→ **SELECTED EXTRACT**:
Begin
Ethereum is a decentralized open-source blockchain that supports smart contracts. After completing the merge, Ethereum switched from PoW to PoS. ETH is mined at a constant rate of 18 million per year, regardless of the total supply. There is no limit on emissions, but a deflationary burning mechanism is applied. Furthermore, the cost of ETH is determined by the specifics of smart contracts. 

The protocol is designed so that the supply of ETH ranges between 120 and 125 million coins (122.3 million ETH press time). However, we cannot be certain that these figures are correct due to the pre-mine.

Monero (XMR)

Monero (XMR) is a decentralized anonymous cryptocurrency that runs on a PoW blockchain. Monero employs a ring signature as well as a hidden address algorithm. The platform uses a combination of the sender's account keys and the public keys on the blockchain to create a ring signature. This procedure ensures the confidentiality of any network transaction. 

XMR emissions are still not subject to any limits. But it has a mining rate limit to prevent uncontrolled mining. The rate of coin generation slows as supply increases. When the total supply reaches 18 million coins, the rate will remain constant at 0.6 XMR per minute, or 315,360 coins per year. This indicates that the XMR supply will eventually reach 21 million coins, similar to Bitcoin, in about 9.5 years. After that, it is planned to freeze the offer at this value. However, it is unclear how this will be accomplished, whether by burning or abandoning mining.
End
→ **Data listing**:
Begin
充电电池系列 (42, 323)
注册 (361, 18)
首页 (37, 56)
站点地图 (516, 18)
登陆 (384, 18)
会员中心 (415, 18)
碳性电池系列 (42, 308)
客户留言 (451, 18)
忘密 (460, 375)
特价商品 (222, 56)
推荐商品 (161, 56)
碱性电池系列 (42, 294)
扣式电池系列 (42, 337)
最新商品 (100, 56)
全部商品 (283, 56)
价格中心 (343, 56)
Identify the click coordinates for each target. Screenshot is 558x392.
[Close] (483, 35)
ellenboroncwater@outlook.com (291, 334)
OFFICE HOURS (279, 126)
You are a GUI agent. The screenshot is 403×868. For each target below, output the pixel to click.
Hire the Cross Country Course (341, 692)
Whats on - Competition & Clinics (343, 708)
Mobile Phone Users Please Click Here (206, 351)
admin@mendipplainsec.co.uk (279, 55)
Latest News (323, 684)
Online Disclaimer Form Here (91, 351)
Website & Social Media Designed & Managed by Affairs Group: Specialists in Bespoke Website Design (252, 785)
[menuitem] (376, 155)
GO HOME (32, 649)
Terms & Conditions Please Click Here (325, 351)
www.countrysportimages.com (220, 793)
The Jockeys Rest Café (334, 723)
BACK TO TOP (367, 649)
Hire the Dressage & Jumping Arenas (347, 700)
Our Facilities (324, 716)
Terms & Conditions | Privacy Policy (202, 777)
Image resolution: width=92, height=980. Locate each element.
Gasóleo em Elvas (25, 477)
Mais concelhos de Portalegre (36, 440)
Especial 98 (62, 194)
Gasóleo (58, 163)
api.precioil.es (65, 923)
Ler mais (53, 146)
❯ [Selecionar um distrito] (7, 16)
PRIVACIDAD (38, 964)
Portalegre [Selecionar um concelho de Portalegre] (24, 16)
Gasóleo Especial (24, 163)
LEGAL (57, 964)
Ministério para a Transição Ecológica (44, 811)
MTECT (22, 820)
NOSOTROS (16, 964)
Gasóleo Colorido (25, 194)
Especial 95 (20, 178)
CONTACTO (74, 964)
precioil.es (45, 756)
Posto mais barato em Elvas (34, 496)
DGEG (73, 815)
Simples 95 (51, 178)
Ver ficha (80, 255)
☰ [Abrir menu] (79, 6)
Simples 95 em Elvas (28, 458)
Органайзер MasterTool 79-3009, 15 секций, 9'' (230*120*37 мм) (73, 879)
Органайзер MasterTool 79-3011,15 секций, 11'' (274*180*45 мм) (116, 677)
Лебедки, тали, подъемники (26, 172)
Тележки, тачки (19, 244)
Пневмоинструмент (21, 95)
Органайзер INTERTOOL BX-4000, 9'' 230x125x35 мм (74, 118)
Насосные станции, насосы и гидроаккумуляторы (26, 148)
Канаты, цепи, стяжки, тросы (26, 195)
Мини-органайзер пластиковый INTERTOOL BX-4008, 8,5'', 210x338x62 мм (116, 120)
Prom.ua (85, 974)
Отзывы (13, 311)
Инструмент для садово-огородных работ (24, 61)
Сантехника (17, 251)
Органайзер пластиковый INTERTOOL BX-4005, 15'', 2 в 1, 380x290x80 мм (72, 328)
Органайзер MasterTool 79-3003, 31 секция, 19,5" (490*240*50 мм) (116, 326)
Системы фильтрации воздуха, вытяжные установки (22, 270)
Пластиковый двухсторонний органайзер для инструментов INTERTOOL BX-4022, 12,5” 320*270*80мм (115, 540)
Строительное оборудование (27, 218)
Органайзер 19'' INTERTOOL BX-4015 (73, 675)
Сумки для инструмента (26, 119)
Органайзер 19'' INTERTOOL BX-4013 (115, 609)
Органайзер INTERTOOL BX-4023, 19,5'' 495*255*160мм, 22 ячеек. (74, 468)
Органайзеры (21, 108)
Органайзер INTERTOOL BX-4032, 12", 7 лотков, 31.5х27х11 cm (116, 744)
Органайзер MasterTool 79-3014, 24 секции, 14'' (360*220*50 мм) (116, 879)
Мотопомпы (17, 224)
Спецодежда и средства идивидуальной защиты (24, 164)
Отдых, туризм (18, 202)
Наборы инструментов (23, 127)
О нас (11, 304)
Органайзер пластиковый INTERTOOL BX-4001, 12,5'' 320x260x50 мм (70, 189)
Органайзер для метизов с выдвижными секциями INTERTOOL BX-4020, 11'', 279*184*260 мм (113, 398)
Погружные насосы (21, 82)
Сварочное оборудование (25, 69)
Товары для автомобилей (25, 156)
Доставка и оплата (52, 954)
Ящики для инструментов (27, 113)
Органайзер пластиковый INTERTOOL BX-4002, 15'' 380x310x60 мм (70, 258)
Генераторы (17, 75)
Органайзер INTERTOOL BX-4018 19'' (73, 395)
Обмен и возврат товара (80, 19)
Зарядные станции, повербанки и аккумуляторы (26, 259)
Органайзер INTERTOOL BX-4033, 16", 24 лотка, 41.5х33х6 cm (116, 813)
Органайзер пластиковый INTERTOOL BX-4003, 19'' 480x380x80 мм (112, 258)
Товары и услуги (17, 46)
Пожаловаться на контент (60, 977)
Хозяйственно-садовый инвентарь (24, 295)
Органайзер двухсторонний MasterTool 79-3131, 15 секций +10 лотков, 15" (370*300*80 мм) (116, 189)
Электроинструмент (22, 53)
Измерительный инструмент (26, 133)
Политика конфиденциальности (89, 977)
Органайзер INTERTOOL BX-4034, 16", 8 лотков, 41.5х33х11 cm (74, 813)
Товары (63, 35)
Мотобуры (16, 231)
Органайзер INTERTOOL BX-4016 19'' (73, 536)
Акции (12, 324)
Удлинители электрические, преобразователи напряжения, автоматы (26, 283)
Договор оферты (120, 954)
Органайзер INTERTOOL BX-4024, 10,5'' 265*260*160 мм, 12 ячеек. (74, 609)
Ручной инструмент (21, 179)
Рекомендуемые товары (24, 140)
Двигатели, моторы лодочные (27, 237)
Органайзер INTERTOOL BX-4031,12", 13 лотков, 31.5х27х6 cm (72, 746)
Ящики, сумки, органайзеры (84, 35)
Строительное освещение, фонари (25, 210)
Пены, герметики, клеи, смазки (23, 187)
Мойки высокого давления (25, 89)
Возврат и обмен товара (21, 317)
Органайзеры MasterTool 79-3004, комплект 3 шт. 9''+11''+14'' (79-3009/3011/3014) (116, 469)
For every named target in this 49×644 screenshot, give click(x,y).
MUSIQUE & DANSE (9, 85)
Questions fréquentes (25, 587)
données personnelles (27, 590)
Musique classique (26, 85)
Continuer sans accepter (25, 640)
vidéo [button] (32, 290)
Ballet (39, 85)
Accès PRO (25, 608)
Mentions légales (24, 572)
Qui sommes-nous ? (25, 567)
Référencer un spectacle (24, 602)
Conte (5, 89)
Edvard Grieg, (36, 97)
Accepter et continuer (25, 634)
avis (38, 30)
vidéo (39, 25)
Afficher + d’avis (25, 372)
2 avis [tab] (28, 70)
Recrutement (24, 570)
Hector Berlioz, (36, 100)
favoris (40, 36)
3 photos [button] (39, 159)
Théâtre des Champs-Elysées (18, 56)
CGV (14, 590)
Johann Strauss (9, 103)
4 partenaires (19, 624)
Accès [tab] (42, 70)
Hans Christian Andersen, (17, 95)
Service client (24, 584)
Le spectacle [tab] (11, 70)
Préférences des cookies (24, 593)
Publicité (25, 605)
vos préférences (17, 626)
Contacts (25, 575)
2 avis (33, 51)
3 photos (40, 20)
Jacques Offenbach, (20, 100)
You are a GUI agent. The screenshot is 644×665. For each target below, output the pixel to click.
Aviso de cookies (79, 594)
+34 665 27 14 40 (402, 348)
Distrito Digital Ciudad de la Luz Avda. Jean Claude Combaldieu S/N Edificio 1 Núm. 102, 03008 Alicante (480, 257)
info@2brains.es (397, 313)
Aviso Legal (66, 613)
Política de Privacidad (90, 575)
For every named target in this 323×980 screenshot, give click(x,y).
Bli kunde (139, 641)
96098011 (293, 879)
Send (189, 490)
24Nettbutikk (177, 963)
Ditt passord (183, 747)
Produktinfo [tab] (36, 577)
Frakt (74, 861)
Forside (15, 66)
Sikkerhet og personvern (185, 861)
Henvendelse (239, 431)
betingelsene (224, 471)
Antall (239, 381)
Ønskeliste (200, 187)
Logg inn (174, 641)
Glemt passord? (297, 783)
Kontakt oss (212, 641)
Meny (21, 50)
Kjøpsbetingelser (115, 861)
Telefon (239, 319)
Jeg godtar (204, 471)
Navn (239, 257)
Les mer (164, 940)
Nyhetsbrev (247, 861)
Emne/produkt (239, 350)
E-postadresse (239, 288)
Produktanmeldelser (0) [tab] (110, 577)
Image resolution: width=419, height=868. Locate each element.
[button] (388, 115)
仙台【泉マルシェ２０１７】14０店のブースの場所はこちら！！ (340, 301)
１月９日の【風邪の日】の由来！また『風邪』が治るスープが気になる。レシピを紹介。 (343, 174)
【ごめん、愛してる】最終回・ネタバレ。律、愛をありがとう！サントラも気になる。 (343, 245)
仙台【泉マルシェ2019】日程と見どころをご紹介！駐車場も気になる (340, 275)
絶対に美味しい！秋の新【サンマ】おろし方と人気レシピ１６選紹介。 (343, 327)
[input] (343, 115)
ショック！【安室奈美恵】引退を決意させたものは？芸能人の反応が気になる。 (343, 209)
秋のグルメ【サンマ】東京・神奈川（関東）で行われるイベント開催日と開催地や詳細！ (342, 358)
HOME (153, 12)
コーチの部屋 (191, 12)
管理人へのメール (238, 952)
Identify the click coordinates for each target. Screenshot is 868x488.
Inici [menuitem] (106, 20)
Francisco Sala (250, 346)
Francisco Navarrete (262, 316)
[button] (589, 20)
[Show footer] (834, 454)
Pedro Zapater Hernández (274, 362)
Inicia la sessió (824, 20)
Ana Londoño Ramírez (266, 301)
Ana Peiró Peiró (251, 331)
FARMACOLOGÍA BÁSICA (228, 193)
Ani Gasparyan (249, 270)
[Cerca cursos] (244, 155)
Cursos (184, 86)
End
→ **WORK TO DO**:
a. Retype part of the cryptocurrency text word for word. Begin at the words "The protocol is" and stop after "any network transaction.".
b. Extend the text on Ethereum and Monero beyond the point where it stops.

→ **PER-TASK ANSWERS**:
a.
The protocol is designed so that the supply of ETH ranges between 120 and 125 million coins (122.3 million ETH press time). However, we cannot be certain that these figures are correct due to the pre-mine.

Monero (XMR)

Monero (XMR) is a decentralized anonymous cryptocurrency that runs on a PoW blockchain. Monero employs a ring signature as well as a hidden address algorithm. The platform uses a combination of the sender's account keys and the public keys on the blockchain to create a ring signature. This procedure ensures the confidentiality of any network transaction.

b.
By the way, calculations show that it will take 120 years before the last bitcoin is mined.

EOS

The EOS coin is a native cryptocurrency of the EOSIO decentralized application platform, which runs on a blockchain that uses the original DPoS consensus algorithm. According to the project's official website, 1 billion coins were released into the circulation during the presale (2017–2018), with 90% going to early investors and 10% going to developers. There are currently less than 1.1 billion EOS in circulation. The small increase in the number of circulating coins is due to a protocol limitation: the total supply cannot be increased by more than 5% per year.

The block reward is also regulated by limiting the growth in the total supply. Otherwise, the EOS mining process would get out of control very soon because this coin belongs to energy-efficient cryptocurrencies.

Dogecoin (DOGE)

Dogecoin (DOGE) is a Bitcoin fork with several significant differences in the source code. However, its mining process is similar to that of BTC.

Dogecoin is an inflationary currency because it does not have a fixed coin supply. Though it wasn't always that way.

DOGE was created with a fixed coin cap of 100 billion and a block reward of 100,000 coins until 600,000 blocks were mined. However, the developers of Dogecoin decided to change the protocol at the beginning of 2014, three months prior to the payment of the last reward to miners. They enabled unlimited emission while maintaining a fixed level of the block reward of 10,000 coins per block. As a result, Dogecoin has evolved into a deflationary currency with a gradually declining inflation rate (3.6% in 2024, 3% in 2030, and 1.5% in 2065).

Stablecoins

Stablecoins are cryptocurrencies that are pegged to the value of fiat currencies:

● the U.S. dollar (USDT, USDC, BUSD, DAI);

● euro (EURT);

● yuan (BitCNY);

● the Japanese yen (JPYT).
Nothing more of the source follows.